A mother in Halifax is expressing her concern over a lack of suitable options for her adult daughter, who lives with an intellectual disability and severe epilepsy.
Helen McTague has been providing her daughter Robin with around-the-clock care ever since the 27-year-old was born.
Although Robin is non-verbal, the two share an incredibly strong connection, which makes conversing and understanding one another just as possible as any other mother-daughter duo.
But the decades she’s spent learning how to provide the best possible care for Robin isn’t something someone can pick up overnight, nor is it something long-term care facilities in Nova Scotia are suited for.
That is beginning to worry the 63-year-old caregiver, who lives with multiple sclerosis (MS). She knows what is working for them now, won’t always be an option.
“She always has to have one-on-one care,” McTague said.
Robin’s room contains only a few items, like a dresser and a bench.
She used to sleep in a bed that was low to the ground but over time, began to prefer sleeping on the floor.
It’s the ideal situation for her at the moment, but not likely one that can be feasibly replicated in a long-term care facility.

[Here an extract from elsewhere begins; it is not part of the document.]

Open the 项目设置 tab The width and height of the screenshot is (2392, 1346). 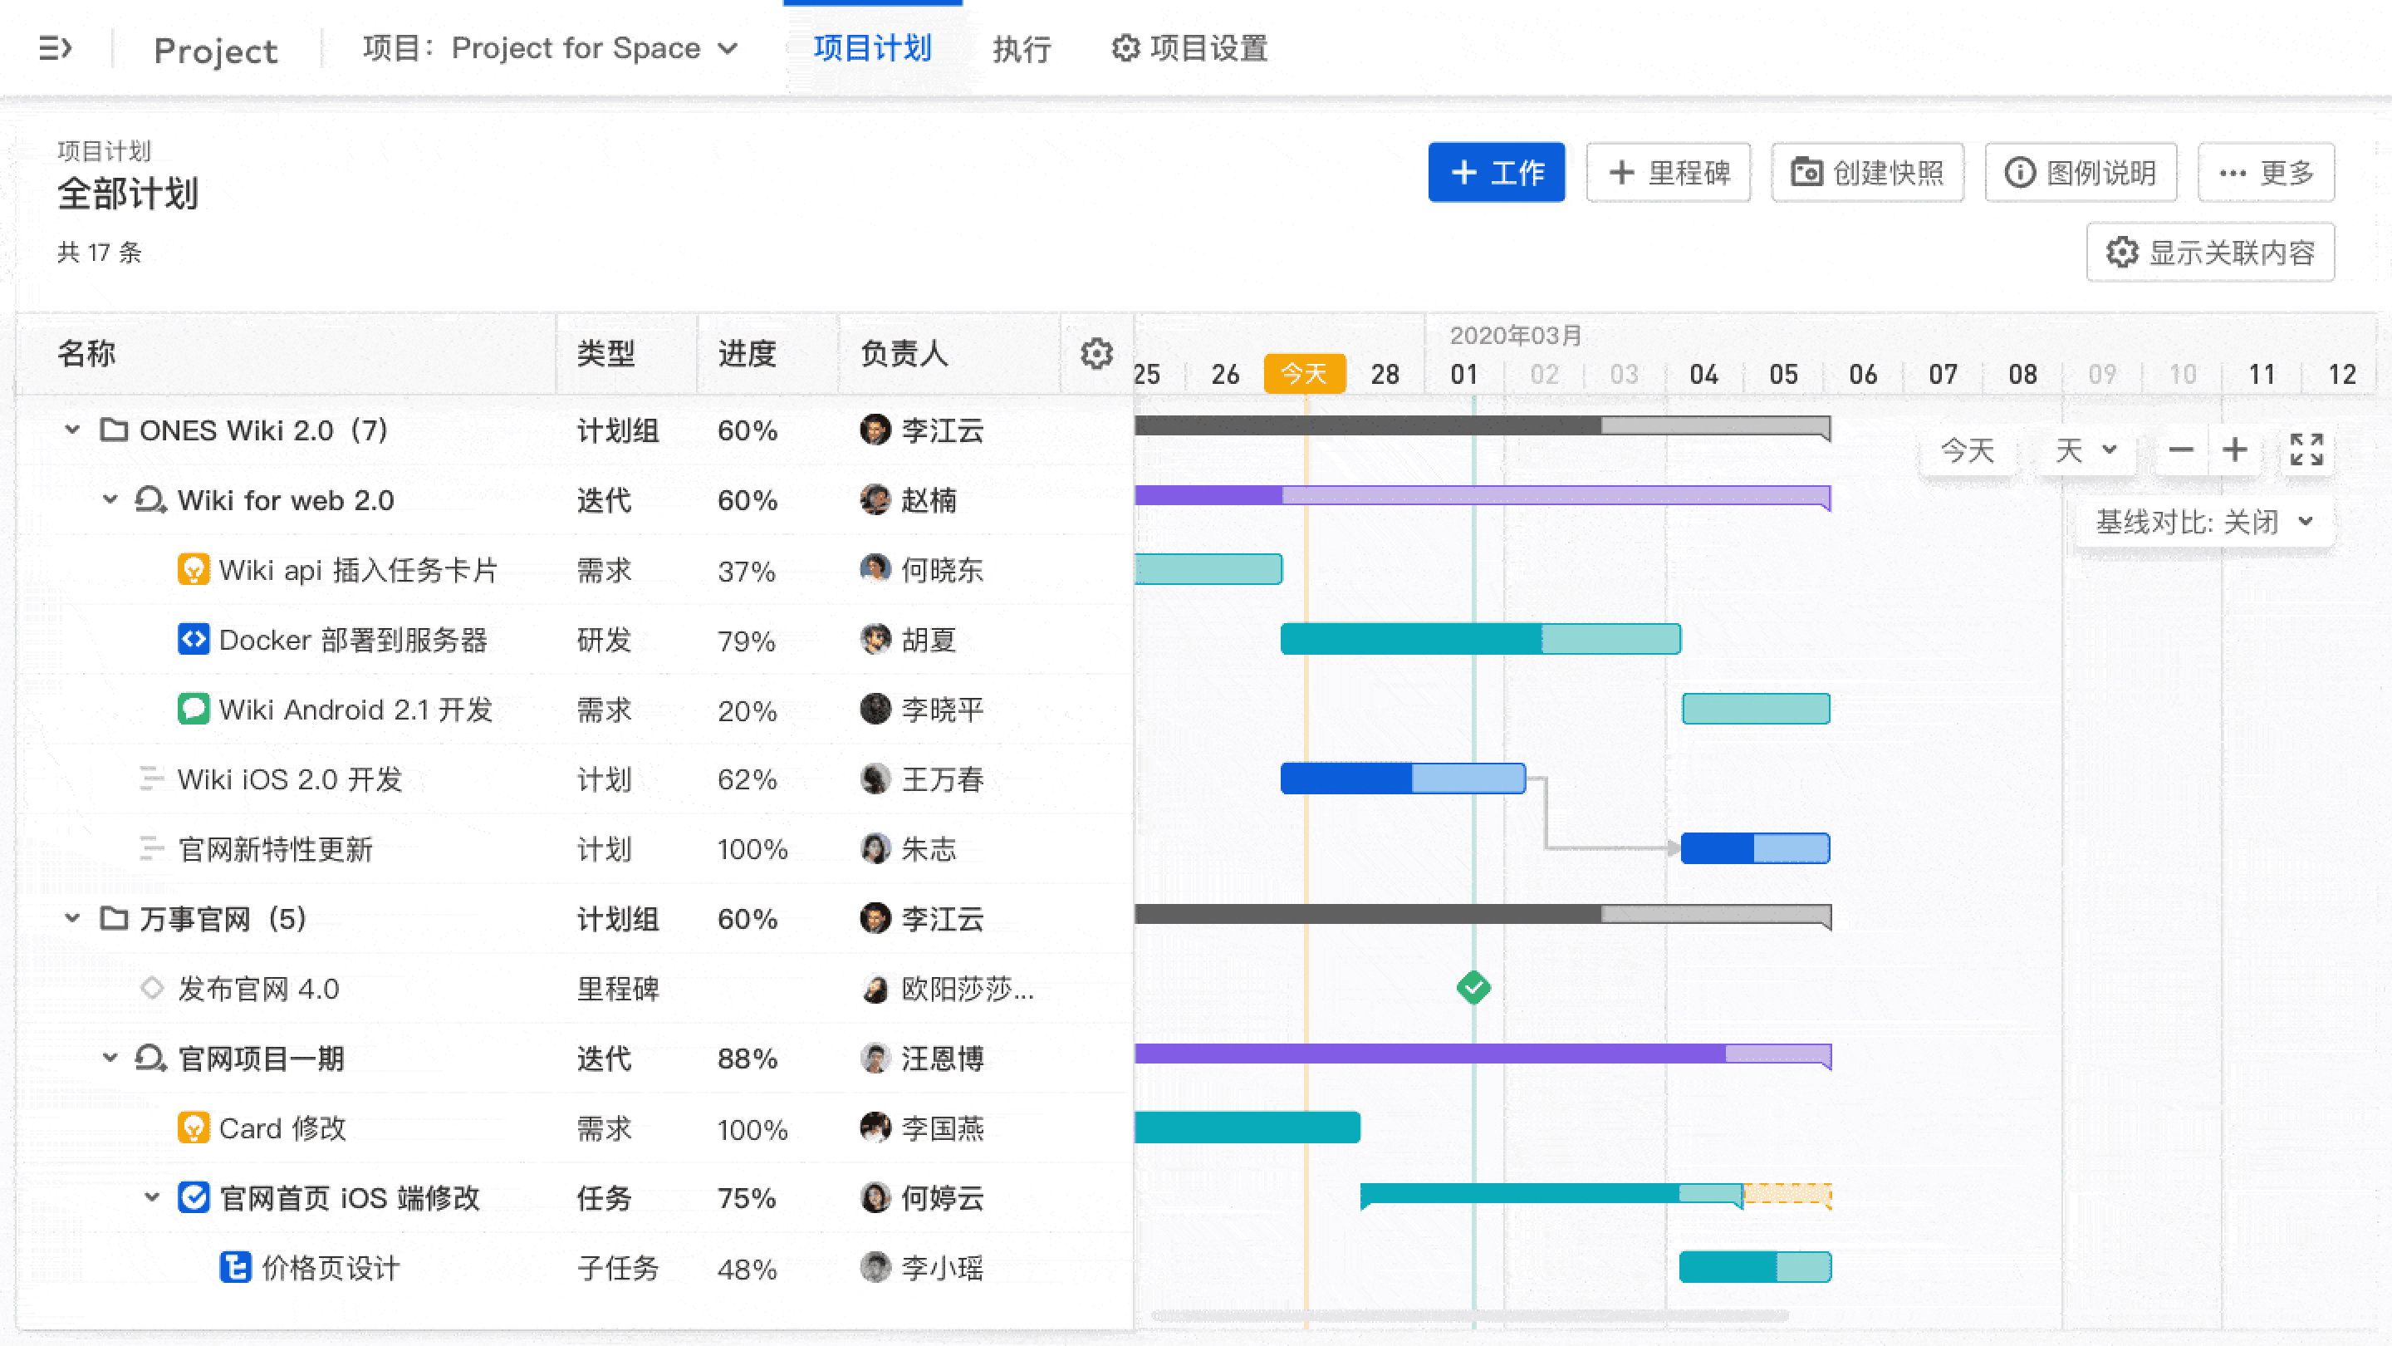tap(1190, 48)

“I’m getting concerned about if something happens to me, long-term care for my daughter, what would be available?” McTague questions. “Right now, as far as I know, there is no facility where she would be able to be cared for properly.”
“I’m starting to get more and more concerned about it because age is inevitable but also there’s an added factor in there that I have MS. Although my MS is not debilitating, if I get sick, if I get the flu or get sick, then hands and feet don’t always work.”
As her primary caregiver, she gets regular respite help from a worker she calls “second to none” and “a godsend.”
Ensuring that level of care is kept up and maintained when the time comes for Robin to enter long-term care is never far from her thoughts these days.
“There’s no such thing as being able to say, ‘You know what Robin, Mom doesn’t feel well right now, we’ll do this tomorrow,’” she said. “That’s not the case. Her care is intense and 24 hours a day.”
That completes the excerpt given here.